(The records):
▬▬▬▬▬▬▬▬▬▬
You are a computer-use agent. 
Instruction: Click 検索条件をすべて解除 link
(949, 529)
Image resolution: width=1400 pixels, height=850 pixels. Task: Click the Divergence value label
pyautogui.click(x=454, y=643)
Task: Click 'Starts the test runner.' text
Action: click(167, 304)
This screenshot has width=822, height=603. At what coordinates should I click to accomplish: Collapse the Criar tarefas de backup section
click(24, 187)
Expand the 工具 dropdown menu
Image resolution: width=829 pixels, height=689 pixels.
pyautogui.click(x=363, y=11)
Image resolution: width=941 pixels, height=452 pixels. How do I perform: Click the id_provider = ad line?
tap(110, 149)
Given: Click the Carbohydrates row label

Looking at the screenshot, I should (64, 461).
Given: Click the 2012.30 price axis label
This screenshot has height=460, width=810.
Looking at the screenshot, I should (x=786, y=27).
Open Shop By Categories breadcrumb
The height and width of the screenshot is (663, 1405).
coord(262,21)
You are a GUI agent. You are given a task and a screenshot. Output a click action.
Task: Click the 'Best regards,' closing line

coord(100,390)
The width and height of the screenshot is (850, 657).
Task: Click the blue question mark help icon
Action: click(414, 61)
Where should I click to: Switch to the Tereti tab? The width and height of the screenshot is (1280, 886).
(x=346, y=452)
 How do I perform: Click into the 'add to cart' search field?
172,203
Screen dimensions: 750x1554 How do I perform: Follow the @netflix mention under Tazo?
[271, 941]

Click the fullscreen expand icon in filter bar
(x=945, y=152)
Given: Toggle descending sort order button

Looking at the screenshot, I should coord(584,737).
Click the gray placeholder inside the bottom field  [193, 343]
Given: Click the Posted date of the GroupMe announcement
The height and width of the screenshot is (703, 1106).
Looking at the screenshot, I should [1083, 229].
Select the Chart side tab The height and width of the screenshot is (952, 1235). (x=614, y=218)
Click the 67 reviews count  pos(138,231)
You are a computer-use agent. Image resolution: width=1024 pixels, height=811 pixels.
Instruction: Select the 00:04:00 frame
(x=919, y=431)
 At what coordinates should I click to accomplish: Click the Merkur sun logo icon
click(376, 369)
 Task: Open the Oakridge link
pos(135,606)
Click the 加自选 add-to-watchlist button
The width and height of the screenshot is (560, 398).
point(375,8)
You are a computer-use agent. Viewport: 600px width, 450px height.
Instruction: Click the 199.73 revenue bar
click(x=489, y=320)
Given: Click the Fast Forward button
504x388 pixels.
▬▬▬▬▬▬▬▬▬▬
(Your goal): Taking the listing above as a whole, state how many of its lines hold the string "computer". No other output is permitted.

(Response to this exercise): 3